Stated exercise 1 ▸ For each statement (a), (b) and (c), answer yes or no on whether it agrees with the memory hotplug text, and quote the deciding words of that text exactly. (a) Linux boots with the default online type for hotplugged memory set to offline. (b) The example hotplugs 8 GiB DIMMs. (c) Memory blocks 0-15 are DMA32.

Document extract ▸
# # # #
For me, the main use case is using it along with virtio-mem (and DIMMs /
ppc64 dlpar where necessary) for dynamic resizing of VMs, increasing the
amount of memory we can hotunplug reliably again if we might eventually
hotplug a lot of memory to a VM.
III. Target Usage
The target usage will be:
1) Linux boots with "mhp_default_online_type=offline"
2) User space (e.g., systemd unit) configures memory onlining (according
to a config file and system properties), for example:
* Setting memory_hotplug.online_policy=auto-movable
* Setting memory_hotplug.auto_movable_ratio=301
* Setting memory_hotplug.auto_movable_numa_aware=true
3) User space enabled auto onlining via "echo online >
/sys/devices/system/memory/auto_online_blocks"
4) User space triggers manual onlining of all already-offline memory
blocks (go over offline memory blocks and set them to "online")
IV. Example
For DIMMs, hotplugging 4 GiB DIMMs to a 4 GiB VM with a configured ratio of
301% results in the following layout:
Memory block 0-15: DMA32 (early)
Memory block 32-47: Normal (early)
Memory block 48-79: Movable (DIMM 0)
Memory block 80-111: Movable (DIMM 1)
Memory block 112-143: Movable (DIMM 2)
Memory block 144-275: Normal (DIMM 3)
Memory block 176-207: Normal (DIMM 4)
... all Normal
(-> hotplugged Normal memory does not allow for more Movable memory)
# # # #
Recorded information ▸
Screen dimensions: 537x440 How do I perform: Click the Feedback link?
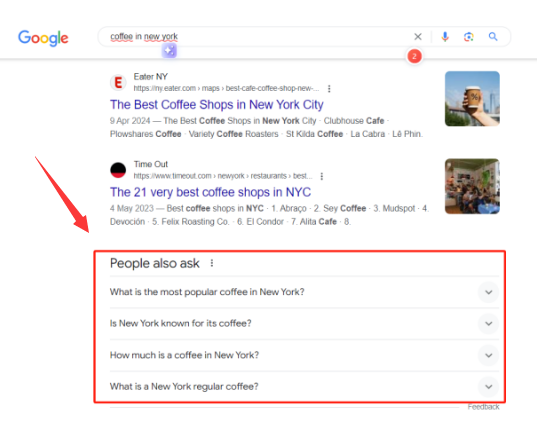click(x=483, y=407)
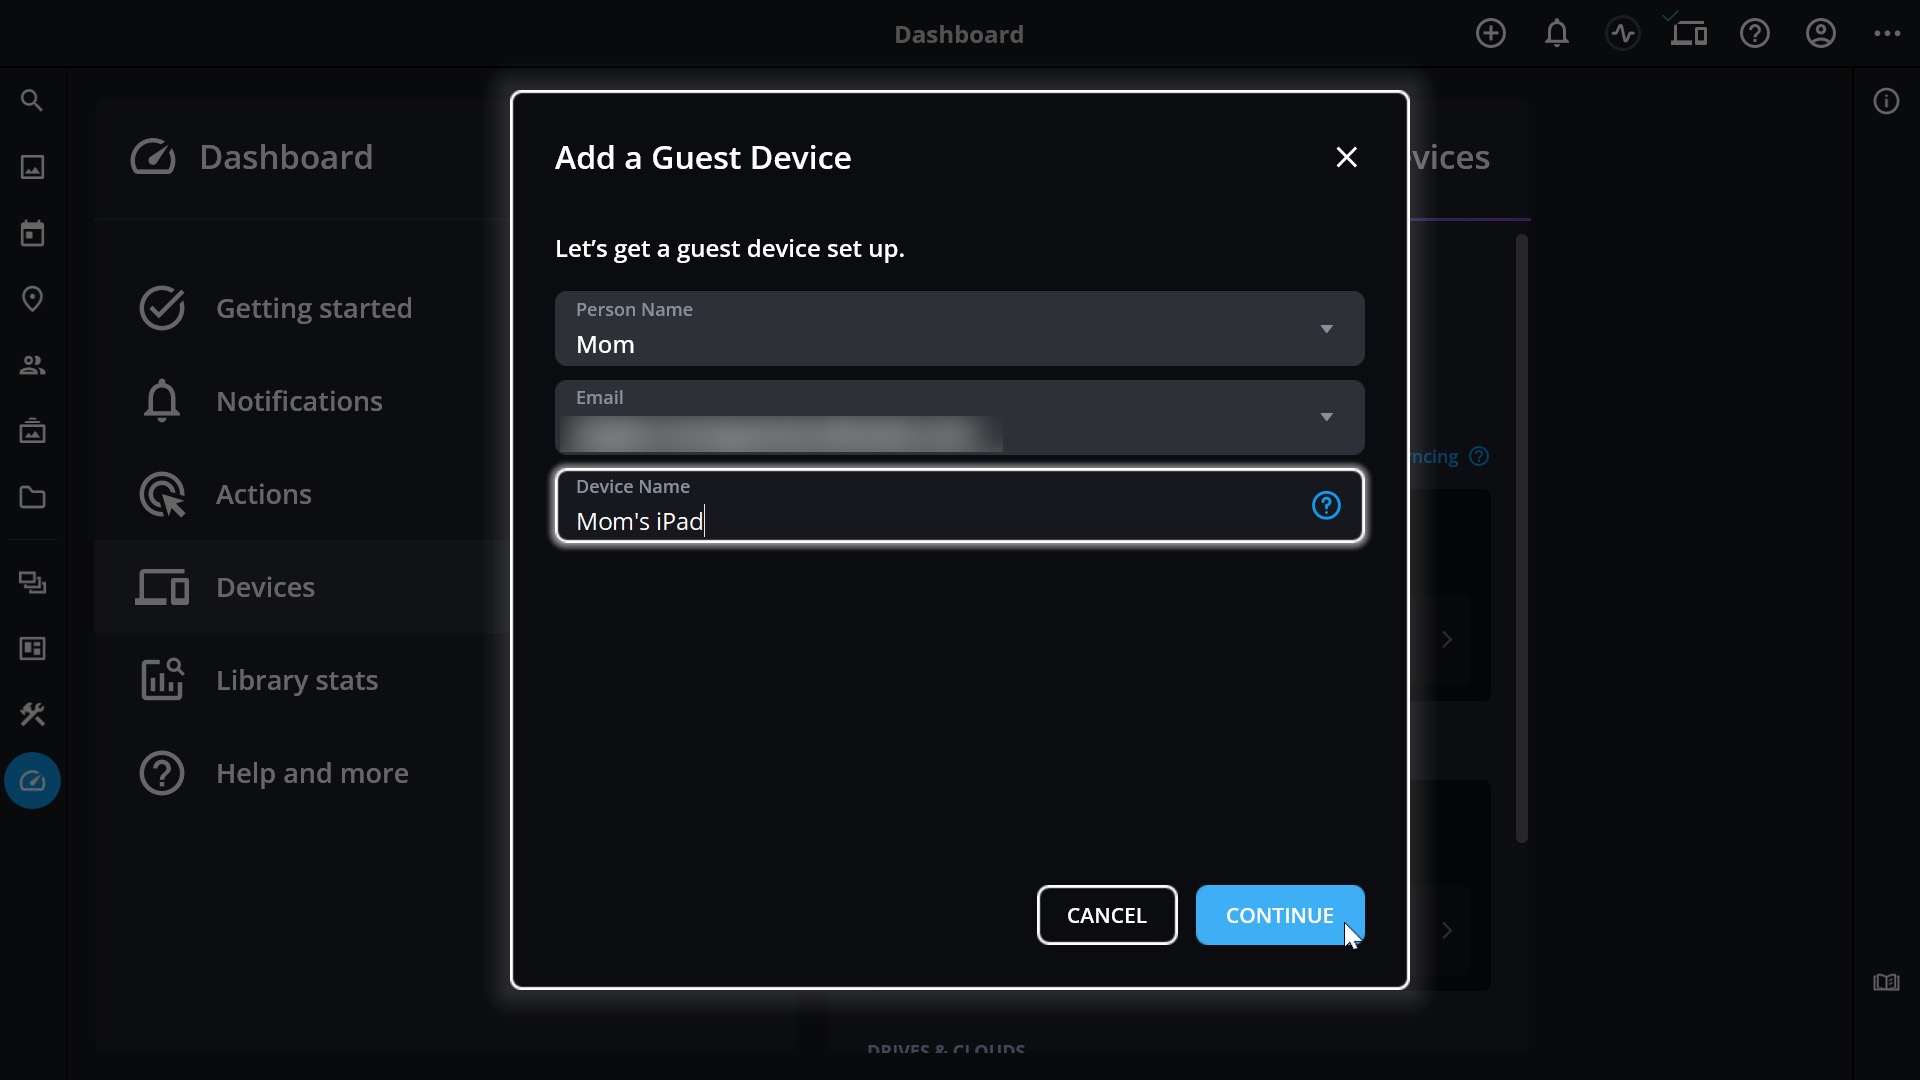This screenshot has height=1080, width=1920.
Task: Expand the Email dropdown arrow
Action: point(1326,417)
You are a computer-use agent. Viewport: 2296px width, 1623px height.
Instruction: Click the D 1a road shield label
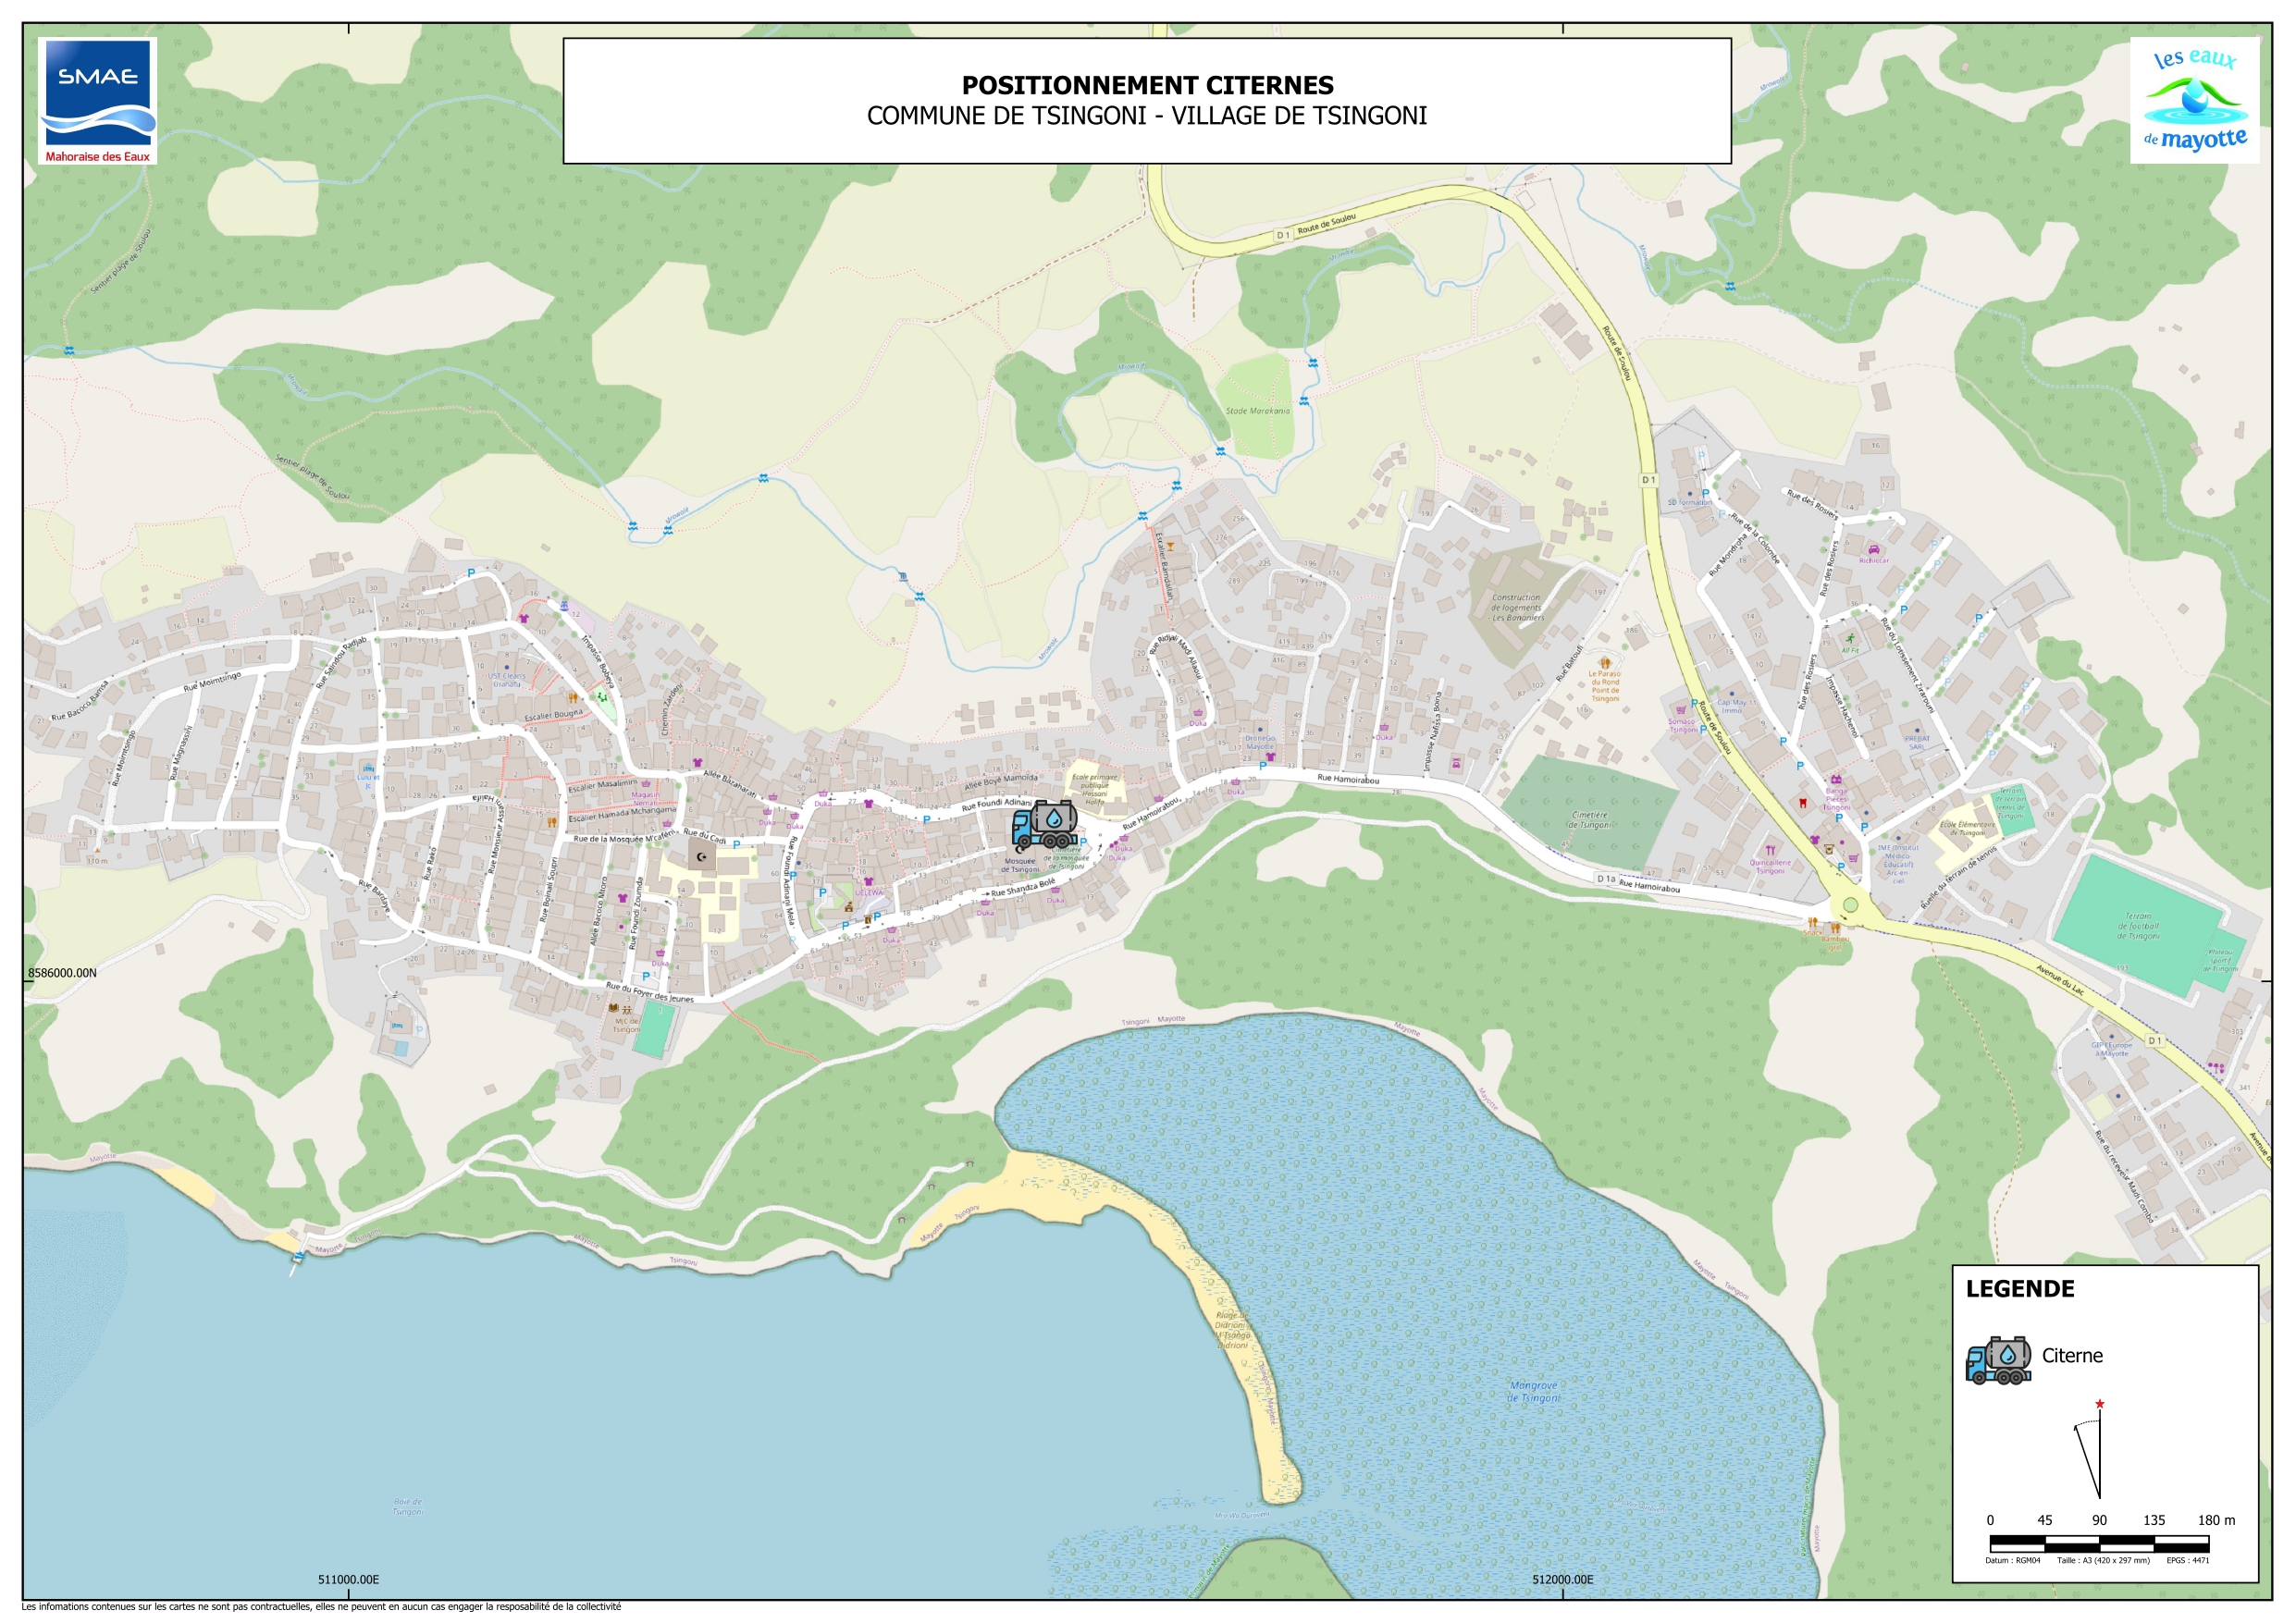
# # # #
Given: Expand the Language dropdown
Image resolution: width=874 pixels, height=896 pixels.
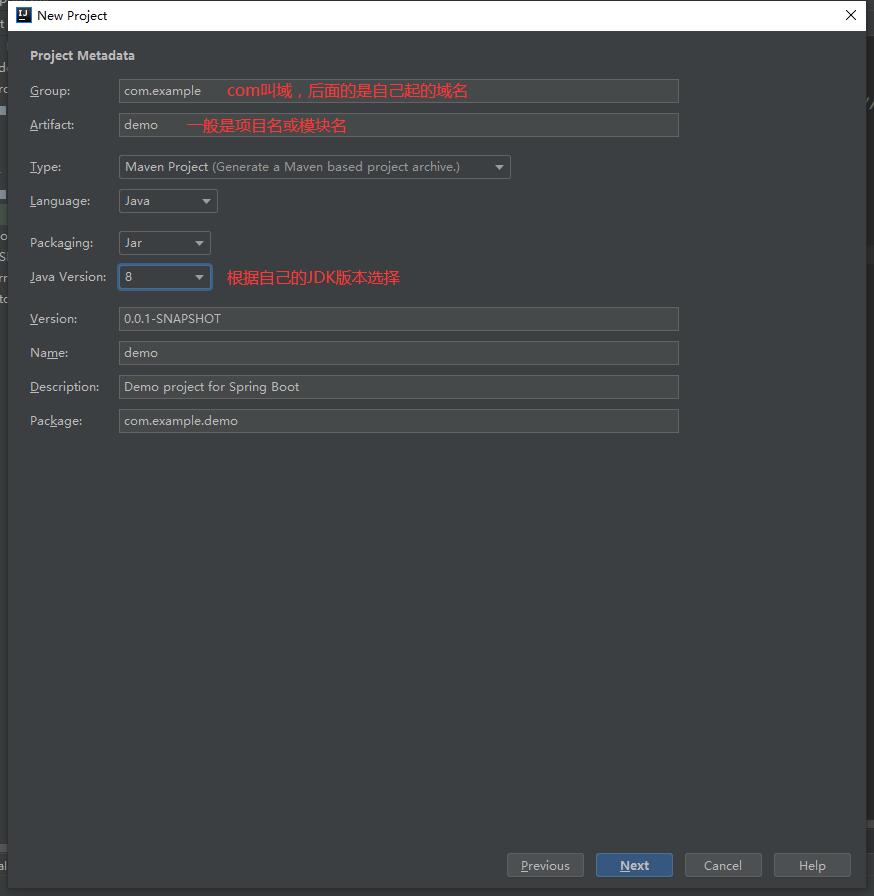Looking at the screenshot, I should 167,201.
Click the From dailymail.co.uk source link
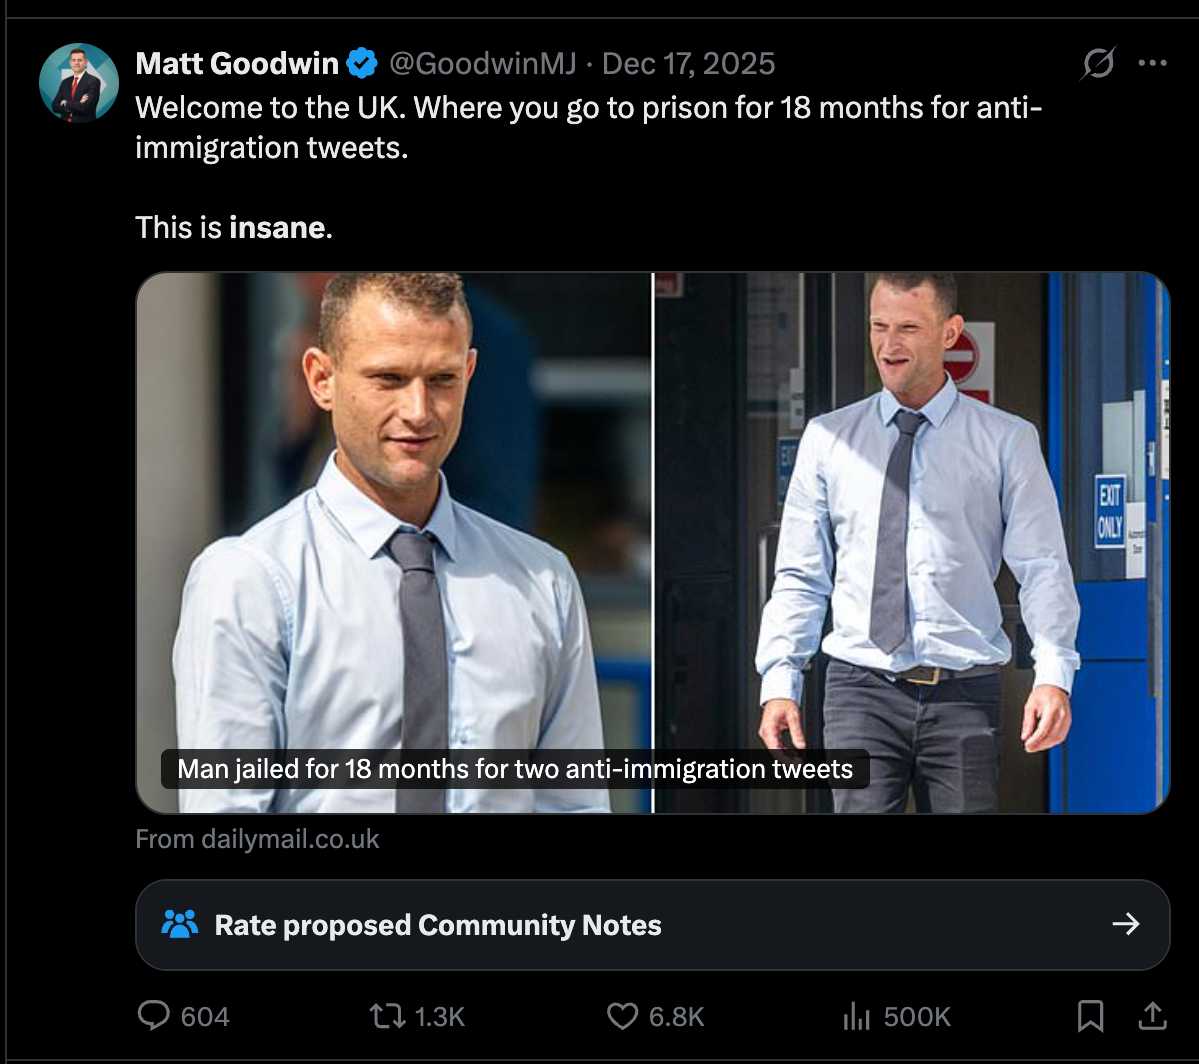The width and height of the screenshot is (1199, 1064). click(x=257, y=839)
# # # #
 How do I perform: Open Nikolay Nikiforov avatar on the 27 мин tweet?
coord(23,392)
# # # #
Stated exercise 2 ▸ Please echo the stretch of the listing from the line that contains "How do I perform: Open" through the line that contains "coord(23,392)".

Output 1 ▸
(a) Yes: "Linux boots with "mhp_default_online_type=offline""
(b) No: "hotplugging 4 GiB DIMMs to a 4 GiB VM"
(c) Yes: "Memory block 0-15: DMA32 (early)"

Output 2 ▸
 How do I perform: Open Nikolay Nikiforov avatar on the 27 мин tweet?
coord(23,392)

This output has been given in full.